WORK TO BE COMPLETED →
Quote the stretch of the dog calming text from "- Calm Walks" through "get back outside.", word for word.

By allowing a dog to use their natural skills you can help enrichment and making them feel more calm. Sniffing for example can be very calming for a dog, hiding treats around the house, the garden or even in the grass off the path and asking your dog to find them can help them reduce stress. For example, the ability to use the nose for finding treats, toys and even keys can be very rewarding and highly satisfying for dogs, it can also provide a lot of mental stimulation. You can wrap treats in a towel or you can be more creative and put said towel in cardboard box and let your dog work out the best way to get to those treats. Get creative, stuff a cardboard box with paper and more pieces of card and add a few treats to find.
- Calm Walks
You want to make walks as calm as possible. This means you want to avoid any triggers that may approach and you don’t want to arouse your dog with running or playing fetch. Take this time to enjoy walking with your dog and build confidence with a bit of obedience or getting them to put paws up on a log. Keep stress levels down on these walks to help bring your dog back to a calm base level.
(Find my 4 top tips for calm dog walking here)
- Taking time off
Sometimes the best thing to do is take some time off. If it takes 3 days for the body to eliminate stress, don’t walk your dog for 3 days. By avoiding any stimulation from the external environment your dog will easily be able to destress and restart. This rehabilitation period is used for exercising your dog mentally, building confidence and relationship and also for strengthening skills for when you get back outside.

RECORDED DATA →
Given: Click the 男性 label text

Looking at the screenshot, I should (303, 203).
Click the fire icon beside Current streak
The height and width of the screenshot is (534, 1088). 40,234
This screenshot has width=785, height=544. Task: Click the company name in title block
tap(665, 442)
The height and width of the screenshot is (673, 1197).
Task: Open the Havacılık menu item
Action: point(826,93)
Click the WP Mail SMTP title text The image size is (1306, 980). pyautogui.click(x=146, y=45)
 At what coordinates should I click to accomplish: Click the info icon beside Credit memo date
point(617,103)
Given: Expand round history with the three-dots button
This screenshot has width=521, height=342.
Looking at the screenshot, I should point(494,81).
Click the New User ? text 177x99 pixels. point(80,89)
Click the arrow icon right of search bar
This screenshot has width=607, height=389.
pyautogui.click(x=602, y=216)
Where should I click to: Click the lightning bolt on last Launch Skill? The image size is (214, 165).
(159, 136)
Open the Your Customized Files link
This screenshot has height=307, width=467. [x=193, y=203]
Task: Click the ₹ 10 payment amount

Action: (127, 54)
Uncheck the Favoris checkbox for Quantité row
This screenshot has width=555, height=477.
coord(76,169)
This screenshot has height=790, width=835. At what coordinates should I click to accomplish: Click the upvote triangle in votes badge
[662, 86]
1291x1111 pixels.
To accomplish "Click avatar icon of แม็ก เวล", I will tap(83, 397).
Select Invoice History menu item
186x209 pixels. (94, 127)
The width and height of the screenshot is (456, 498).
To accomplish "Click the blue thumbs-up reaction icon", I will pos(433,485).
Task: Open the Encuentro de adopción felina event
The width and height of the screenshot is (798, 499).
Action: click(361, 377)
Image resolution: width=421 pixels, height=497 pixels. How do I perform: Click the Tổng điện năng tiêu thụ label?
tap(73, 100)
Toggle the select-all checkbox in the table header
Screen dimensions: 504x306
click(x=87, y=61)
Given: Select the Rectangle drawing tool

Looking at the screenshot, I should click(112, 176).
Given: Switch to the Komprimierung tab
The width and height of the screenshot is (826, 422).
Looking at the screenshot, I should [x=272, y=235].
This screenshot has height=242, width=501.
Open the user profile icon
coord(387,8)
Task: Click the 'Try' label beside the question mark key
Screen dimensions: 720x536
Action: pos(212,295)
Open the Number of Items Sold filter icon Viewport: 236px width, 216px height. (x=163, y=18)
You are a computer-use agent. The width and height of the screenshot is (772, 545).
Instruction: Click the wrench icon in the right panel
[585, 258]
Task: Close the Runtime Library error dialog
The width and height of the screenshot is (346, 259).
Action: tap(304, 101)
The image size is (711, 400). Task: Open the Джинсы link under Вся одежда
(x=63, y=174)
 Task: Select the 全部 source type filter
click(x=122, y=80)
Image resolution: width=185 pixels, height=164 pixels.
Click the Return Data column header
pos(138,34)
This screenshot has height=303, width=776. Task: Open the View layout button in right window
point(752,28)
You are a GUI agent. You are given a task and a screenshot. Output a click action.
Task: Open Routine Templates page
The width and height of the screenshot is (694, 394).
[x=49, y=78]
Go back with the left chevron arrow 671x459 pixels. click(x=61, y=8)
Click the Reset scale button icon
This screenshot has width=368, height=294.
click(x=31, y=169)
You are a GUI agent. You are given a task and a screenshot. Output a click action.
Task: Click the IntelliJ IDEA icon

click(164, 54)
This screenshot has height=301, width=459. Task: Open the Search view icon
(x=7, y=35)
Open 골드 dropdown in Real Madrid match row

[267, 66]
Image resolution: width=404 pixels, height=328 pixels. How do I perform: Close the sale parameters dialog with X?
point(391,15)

RESULT →
- Calm Walks
You want to make walks as calm as possible. This means you want to avoid any triggers that may approach and you don’t want to arouse your dog with running or playing fetch. Take this time to enjoy walking with your dog and build confidence with a bit of obedience or getting them to put paws up on a log. Keep stress levels down on these walks to help bring your dog back to a calm base level.
(Find my 4 top tips for calm dog walking here)
- Taking time off
Sometimes the best thing to do is take some time off. If it takes 3 days for the body to eliminate stress, don’t walk your dog for 3 days. By avoiding any stimulation from the external environment your dog will easily be able to destress and restart. This rehabilitation period is used for exercising your dog mentally, building confidence and relationship and also for strengthening skills for when you get back outside.